╭─ Given information
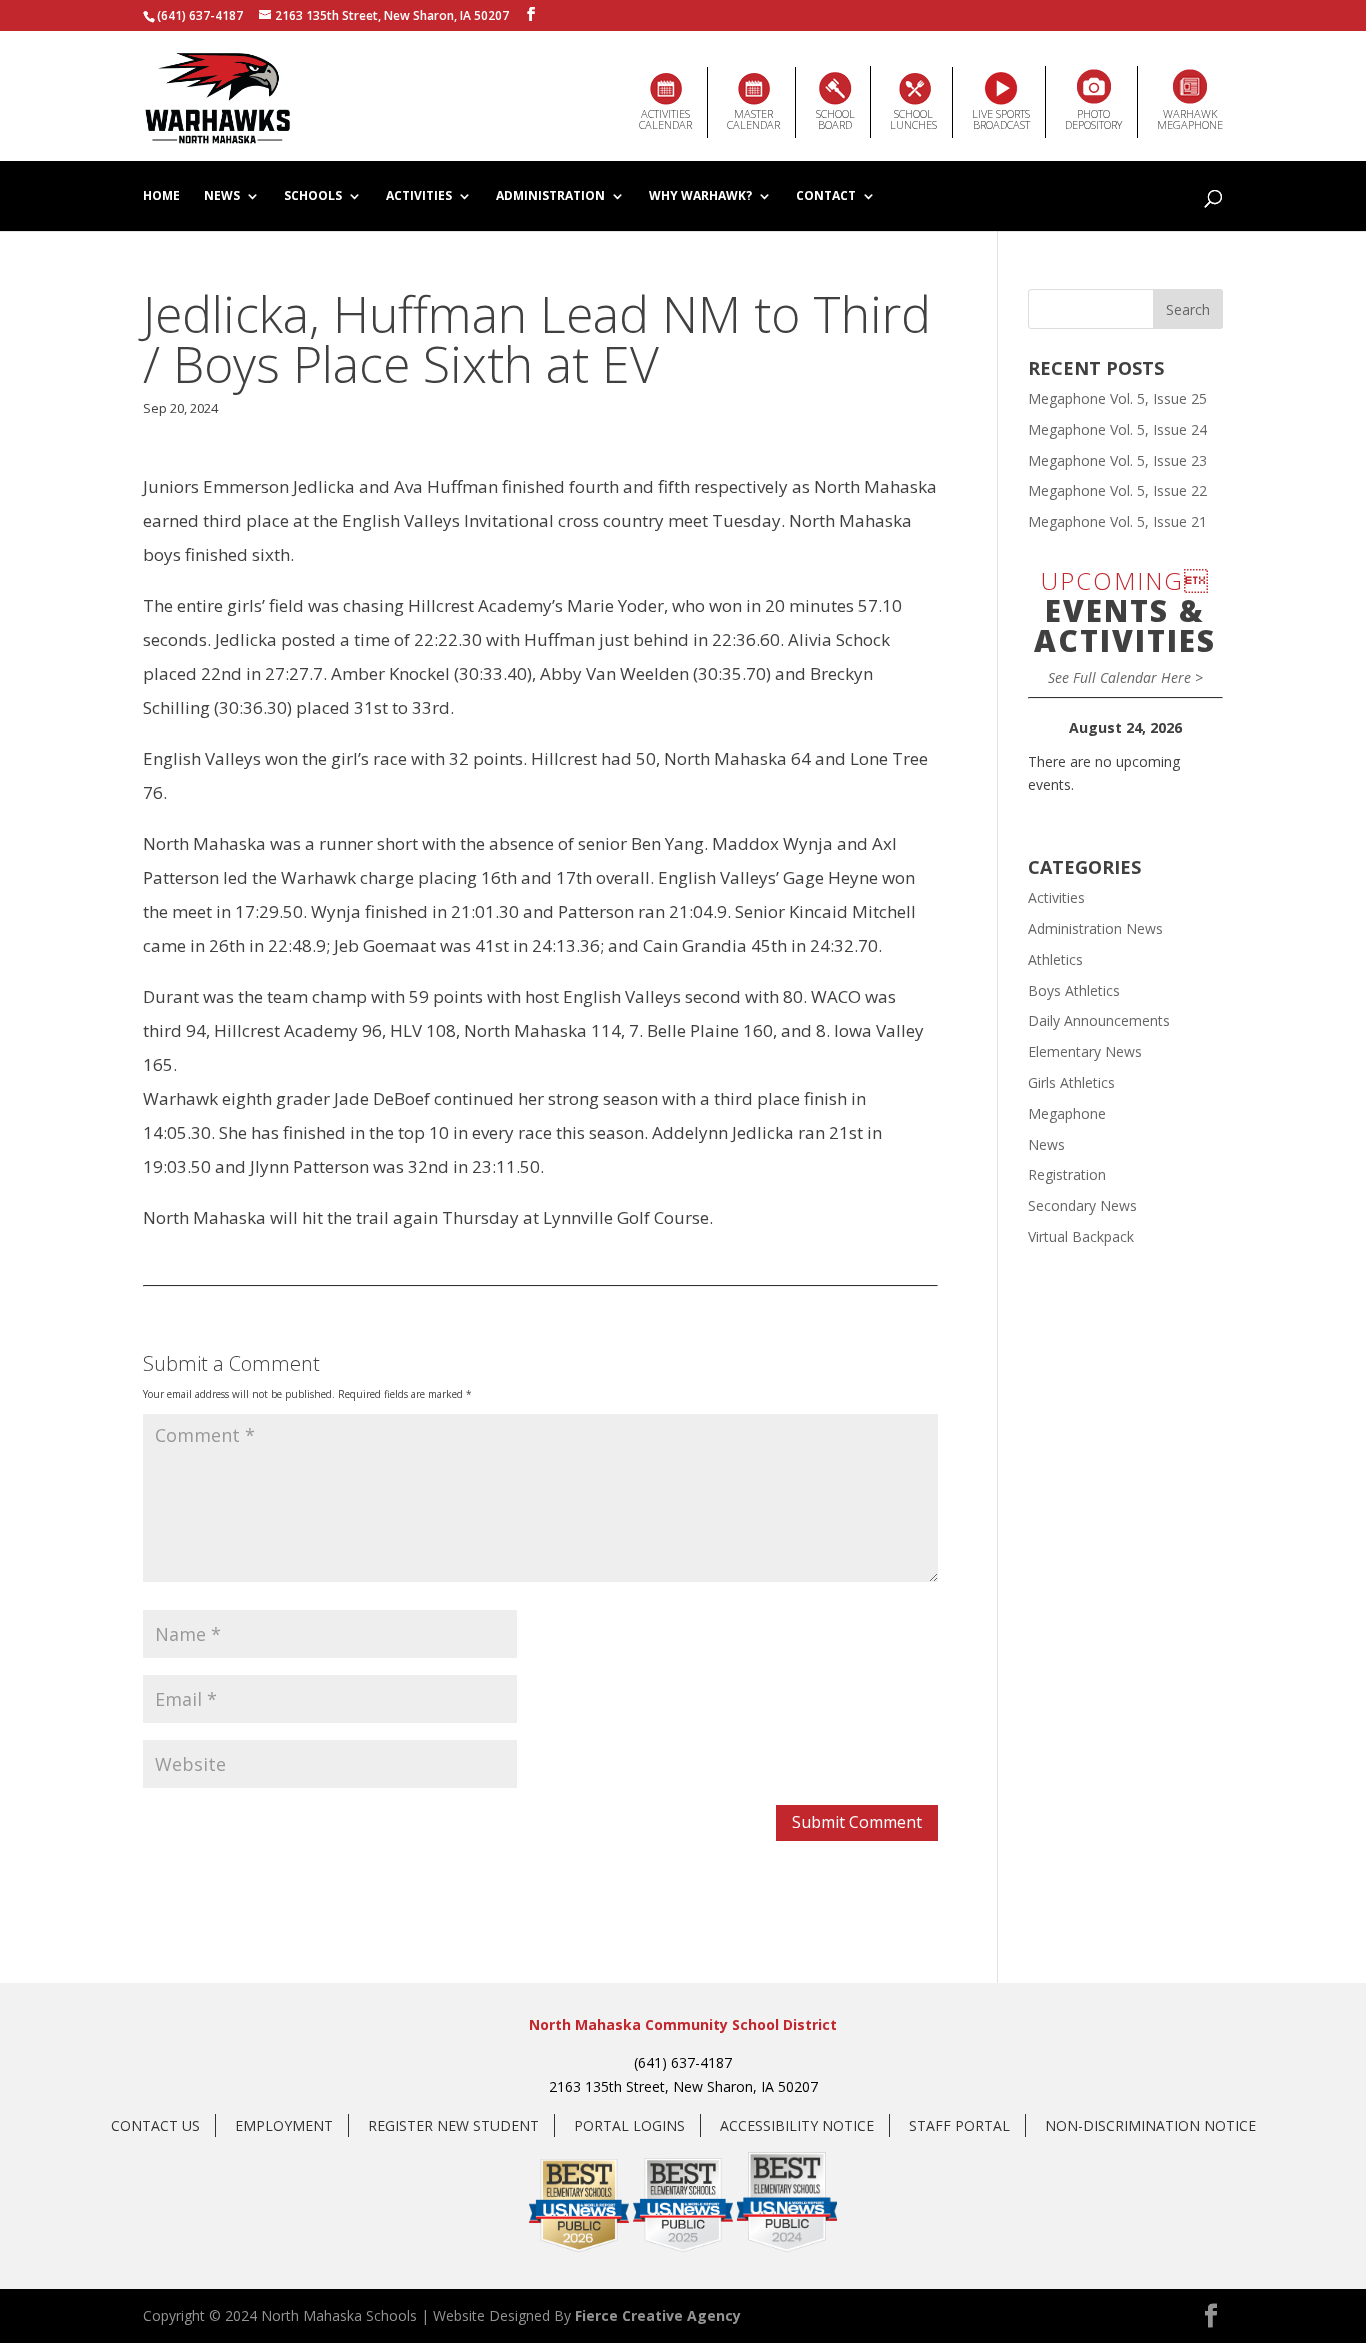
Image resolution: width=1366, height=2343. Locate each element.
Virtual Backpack (1081, 1236)
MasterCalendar (753, 119)
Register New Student (453, 2125)
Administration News (1095, 928)
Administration (550, 197)
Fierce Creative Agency (658, 2315)
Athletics (1055, 959)
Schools (313, 197)
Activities (419, 197)
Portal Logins (629, 2125)
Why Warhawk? (700, 197)
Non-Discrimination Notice (1150, 2125)
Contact (826, 197)
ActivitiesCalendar (665, 119)
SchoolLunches (913, 119)
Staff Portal (959, 2125)
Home (161, 197)
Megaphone (1067, 1113)
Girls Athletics (1071, 1082)
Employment (284, 2125)
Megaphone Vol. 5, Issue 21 (1117, 521)
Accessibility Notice (797, 2125)
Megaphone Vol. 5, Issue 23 (1117, 460)
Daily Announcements (1099, 1020)
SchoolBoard (835, 119)
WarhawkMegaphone (1190, 119)
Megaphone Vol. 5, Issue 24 (1117, 429)
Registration (1067, 1174)
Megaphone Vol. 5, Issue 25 (1117, 398)
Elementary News (1085, 1051)
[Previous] (1047, 728)
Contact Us (155, 2125)
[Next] (1203, 728)
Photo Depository (1093, 119)
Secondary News (1082, 1205)
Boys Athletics (1074, 990)
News (222, 197)
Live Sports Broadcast (1001, 119)
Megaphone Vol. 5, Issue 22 (1117, 490)
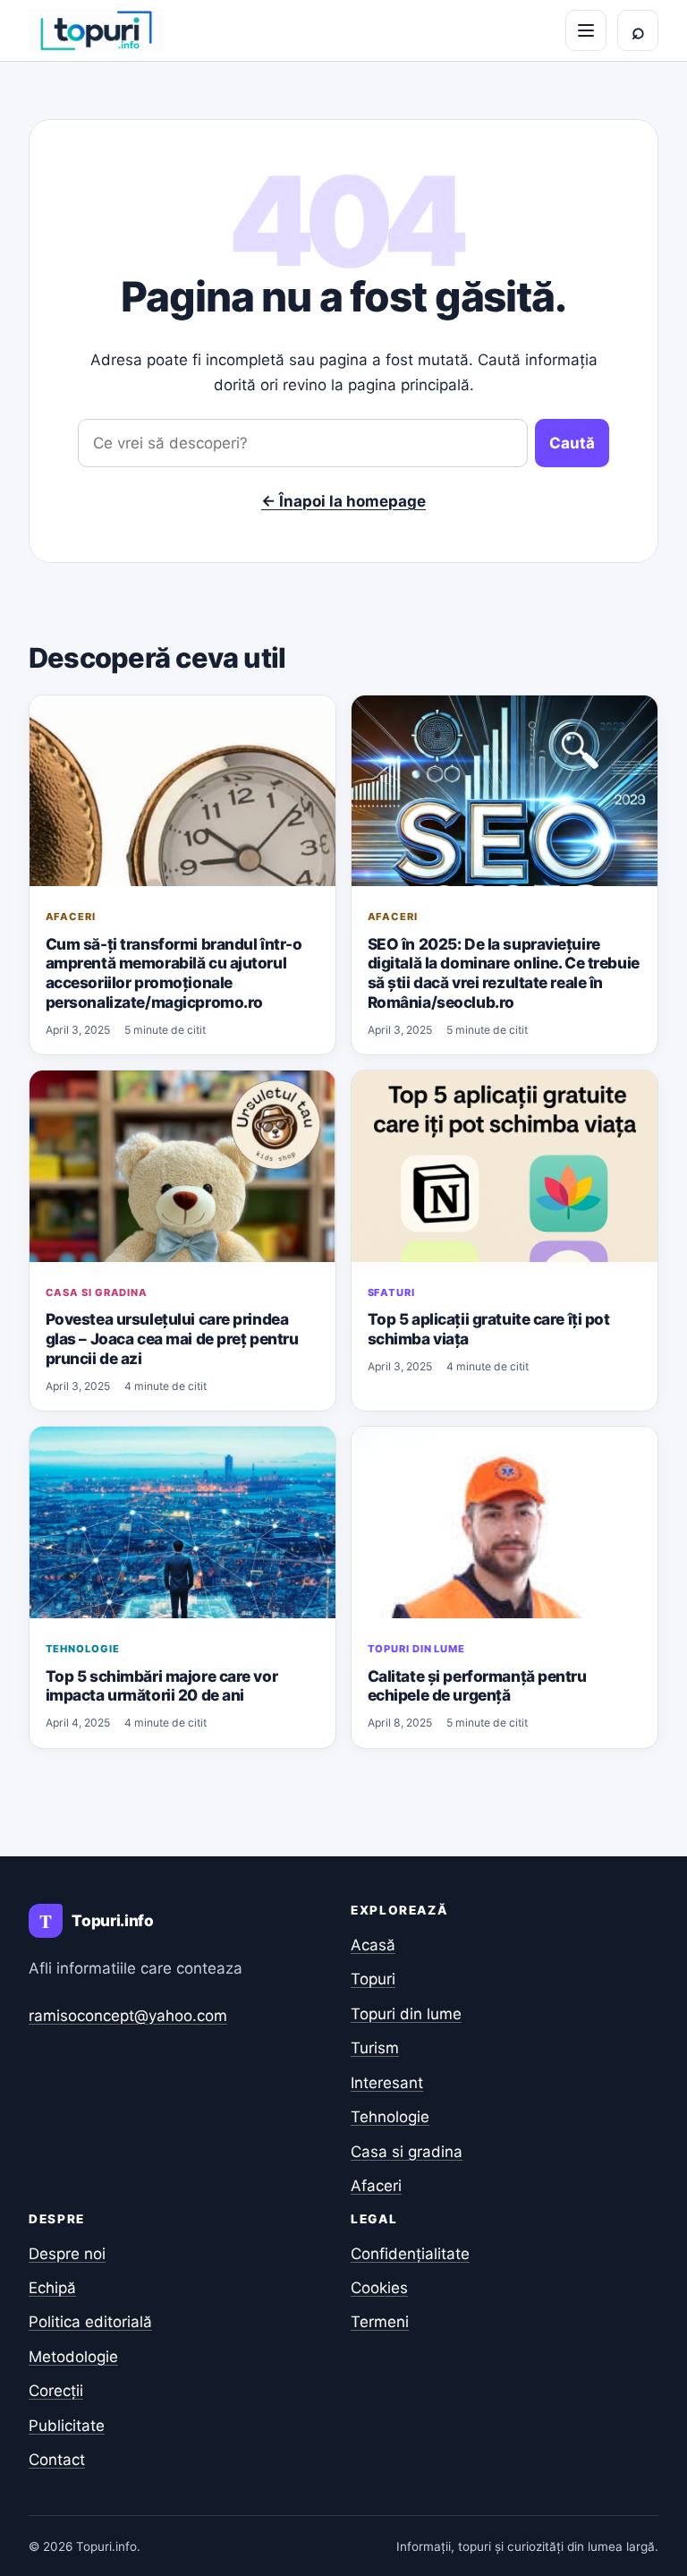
╰─
▶ Task to carry out: With the pictures excluded, retype exactly the lines from the one containing "News (222, 197)" through the last line of the listing, both ends included.

▶ Exercise solution:
News (222, 197)
Live Sports Broadcast (1001, 119)
Megaphone Vol. 5, Issue 22 (1117, 490)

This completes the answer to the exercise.